Et c'est formidable d'avoir autour de soi de grands artistes, d'être entouré par des gens qui sont d'incroyables musiciens. Ils ont ce pouvoir, au-delà des styles musicaux, de toucher tous celleux qui les entourent. Ça fait partie vraiment de cette magie, je trouve, qui nous attache à ce genre de projet : sentir que les musiciens sont éblouis par les autres sur scène et que ça leur donne envie d'être tout aussi généreux, de donner de leur savoir et de leurs émotions.


Le titre de votre concert, Sufi's Saraband, invoque une danse qui a essaimé dans toute l'Europe du XVIIe siècle, depuis l'Espagne. Comment avez-vous tissé, aux côtés de la danseuse derviche Rana Gorgani, des liens entre cette danse occidentale et la tradition mystique soufie?

D'abord, ce titre est un petit clin d'œil à un projet qui a été très important pour moi, réalisé avec Thomas Dudford et le claveciniste Jean Rondeau, qui s'appelait Jasmine Toccata. Avec le jasmin qui est une couleur orientale, et la toccata qui est une composition baroque, occidentale, il y avait déjà cette envie d'associer deux mots venant de deux mondes différents. Le titre Sufi's Saraband explore la même idée.

L'envie dans ce projet-ci est de s'intéresser à la mystique persane, et à travers elle au poète Rûmî. Rûmî, c'est l'un des plus grands poètes persans, adoré et vénéré par tous les Iranien-ne-s, quel que soit leur statut social, leur positionnement dans la société. Que l'on soit maçon, docteur, intellectuel, tout le monde connaît les poèmes de Rûmî, et beaucoup de phrases sorties de ses poèmes sont intégrées à la vie de tous les jours, pour colorier ou résumer un moment de la vie.

Et il se trouve aussi que Rûmî, c'est important de dire, était un professeur de religion qui enseignait dans les madreseh, les écoles coraniques... Il va alors rencontrer un maître spirituel qui s'appelle Shams, qui l'incitera à changer, à faire une sorte de révolution intérieure... Rûmî dira de lui-même "j'étais cru, je devins cuit, puis je fus calciné". Il va y avoir deux transformations, mais la première va s'opérer par la danse : lui et son fils vont créer le samā, qui est cette danse spirituelle, absolument spirituelle, où on tourne sur soi-même, qui va donner l'ordre des derviches tourneurs.

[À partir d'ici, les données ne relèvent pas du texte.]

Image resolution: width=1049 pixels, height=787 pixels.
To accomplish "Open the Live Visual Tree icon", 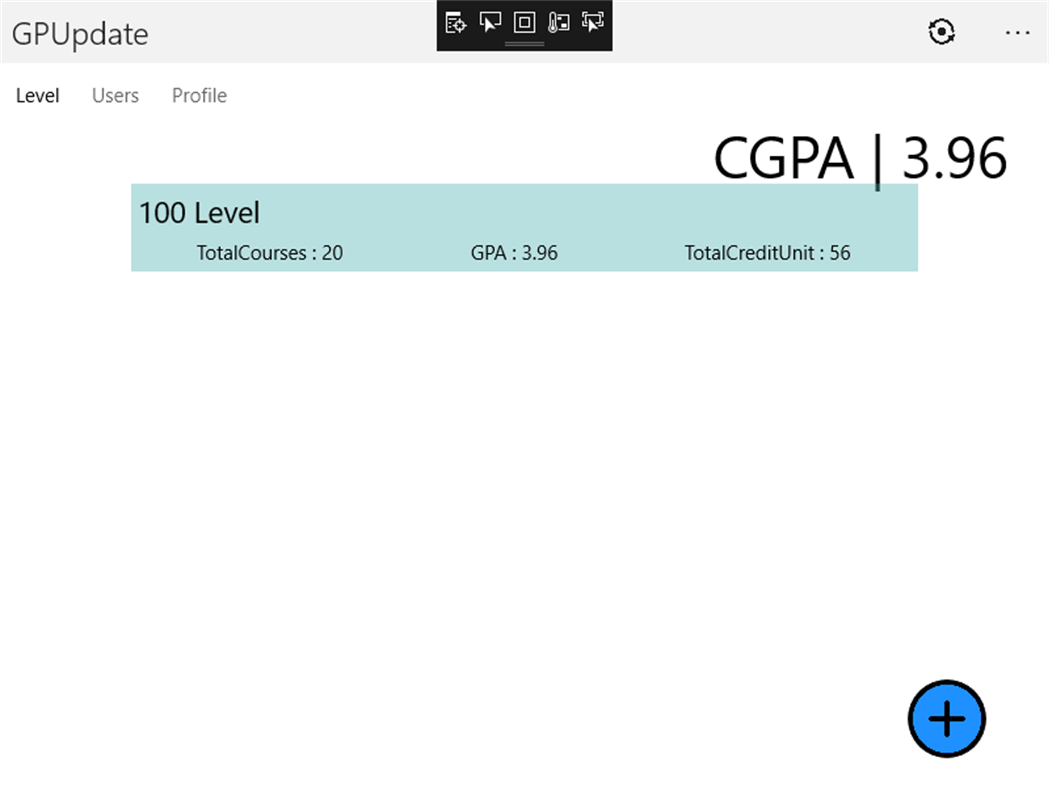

Donc la danse, et en particulier la danse mystique soufie a une place très importante dans la vie de Rûmî. Intégrer ses poèmes à la danse de Rana Gorgani, ça me semblait une évidence. J'ai ressenti une grande émotion en la regardant tourner, et une grande force dans ce qu'elle proposait, qui est une danse assez sobre finalement. Quand vous tournez sur vous-même, c'est certes répétitif, mais il y a une densité rare dans ce qu'elle fait, que j'ai trouvé intéressante à intégrer au programme.


Comment avez-vous articulé la poésie classique de Rûmî avec la modernité de la poésie de Forough Farrokhzad, dont la poésie a un autre rapport à la métrique?

Le rythme de la langue persane - comme toutes les langues, à leur manière - est très singulier. Écoutant enfant mon père parler, j'ai été très vite intéressé par la musique de cette langue. L'une de mes premières oeuvres s'appelait d'ailleurs Le rythme de la parole, où j'avais mêlé des poèmes persans, des poèmes d'Inde du Sud, et des poèmes Wassoulou, d'Afrique de l'Ouest. Ce rapport prosodique m'a toujours intéressé, et je trouve fascinant ce qui se joue en dehors de la compréhension des mots.

Rûmî, comme Hafez et d'autres poètes de cette époque, ont un rapport prosodique, rythmique à leur langue, et c'est aussi ça qui m'intéresse. Forough Farrokhzad a été très imprégnée de cette culture des grands maîtres mystiques du XIIe et XIIIe siècle iranien et il y a sans arrêt des références à leur poésie. Mais sa poésie est un peu plus de la prose, elle se détache de ce travail rythmique.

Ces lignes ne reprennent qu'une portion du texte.